Clinical Experience with Extracorporeal Shock Wave Lithotripsy for Nephrocalcinosis in Medullary Spongy Kidney: A Report of 7 Cases.
- Author:
Dong Gyu CHOI
1
;
Bong Joo KIM
;
Joung Sik RIM
Author Information
1. Department of Urology, School of Medicine, WonKwang University, Iri, Korea.

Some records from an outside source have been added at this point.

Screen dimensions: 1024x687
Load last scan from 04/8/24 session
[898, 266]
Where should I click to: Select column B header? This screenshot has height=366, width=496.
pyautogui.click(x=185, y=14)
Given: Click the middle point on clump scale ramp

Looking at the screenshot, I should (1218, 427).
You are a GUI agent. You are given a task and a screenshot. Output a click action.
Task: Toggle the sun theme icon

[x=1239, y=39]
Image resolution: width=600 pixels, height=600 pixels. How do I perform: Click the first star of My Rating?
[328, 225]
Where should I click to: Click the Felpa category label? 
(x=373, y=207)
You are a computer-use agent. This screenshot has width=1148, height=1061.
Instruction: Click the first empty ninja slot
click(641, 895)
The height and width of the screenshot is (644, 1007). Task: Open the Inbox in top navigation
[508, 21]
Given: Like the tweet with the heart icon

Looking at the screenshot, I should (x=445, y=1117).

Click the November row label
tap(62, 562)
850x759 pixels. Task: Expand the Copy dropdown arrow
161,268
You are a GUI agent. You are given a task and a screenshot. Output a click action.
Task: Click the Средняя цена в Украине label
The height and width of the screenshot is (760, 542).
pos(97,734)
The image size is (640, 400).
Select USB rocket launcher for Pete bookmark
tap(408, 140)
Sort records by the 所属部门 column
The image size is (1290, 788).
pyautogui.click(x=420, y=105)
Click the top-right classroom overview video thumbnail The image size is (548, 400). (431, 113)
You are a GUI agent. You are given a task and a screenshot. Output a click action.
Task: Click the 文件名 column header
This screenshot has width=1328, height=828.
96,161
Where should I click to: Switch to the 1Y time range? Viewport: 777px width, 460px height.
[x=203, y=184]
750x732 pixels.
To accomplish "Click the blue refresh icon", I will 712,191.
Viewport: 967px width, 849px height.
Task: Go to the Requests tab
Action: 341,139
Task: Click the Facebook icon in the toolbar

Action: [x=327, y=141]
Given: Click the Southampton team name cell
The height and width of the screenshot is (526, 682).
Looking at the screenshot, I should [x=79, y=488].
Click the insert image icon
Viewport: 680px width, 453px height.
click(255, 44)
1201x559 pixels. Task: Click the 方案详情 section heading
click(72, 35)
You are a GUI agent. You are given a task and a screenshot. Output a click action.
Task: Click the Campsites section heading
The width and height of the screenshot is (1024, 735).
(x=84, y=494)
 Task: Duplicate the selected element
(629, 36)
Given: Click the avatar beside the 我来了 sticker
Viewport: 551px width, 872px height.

- Publication Type:Original Article
- Keywords:
Medullary spongy kidney;
Extracorporeal shock wave lithotripsy
- MeSH:
Blood Urea Nitrogen;
Creatinine;
Flank Pain;
Hematuria;
Humans;
Kidney*;
Lithotripsy*;
Nephrocalcinosis*;
Shock*;
Urinary Calculi;
Urography
- From:Korean Journal of Urology
1994;35(4):397-401
- CountryRepublic of Korea
- Language:Korean
-
Abstract:
Patients with medullary spongy kidney(MSK) who recurrently form and pass stones are in danger of developing obstructive nephropathy. Since extracorporeal shock wave lithotripsy (ESWL) was introduced to treat urinary tract stones, the shock wave application to MSK with stones has been performed. Between February, 1990 and August, 1992, 11 renal units in 7 patients were diagnosed as stones in MSK on intravenous urography. These patients were all symptomatic with hematuria and/or flank pain, and then treated by ESWL. The number of stone-burden minor calyces was 1 to3 in 2 cases( 18.2%), 4 to 6 in 8 cases ( 72.7% ) and 7 or more in 1 case(9.1%). The average numbers of treatment for these stones were 8.5, 13.4 and 4 sessions, respectively and the average storage was 386, 470 and 115, respectively. Reduction in the number and size of the stones on plain films was more than ?5% in 5 cases( 45.4%), 25 to 75% in 4 cases( 36.4%), and less than 25% in 2 cases( 13.2%). Serum creatinine, blood urea nitrogen, and creatinine clearance rate did not show any change after the treatments. The post-ESWL complication was only persistent gross hematuria for 4 days in 1 case( 14.3% ) In conclusion, although ESWL does not clear the stones completely, the ESWL is considered to be an effective procedure to prevent an obstructive nephropathy and to reduce the frequency of symptomatic stone passage in medullary spongy kidney with stones.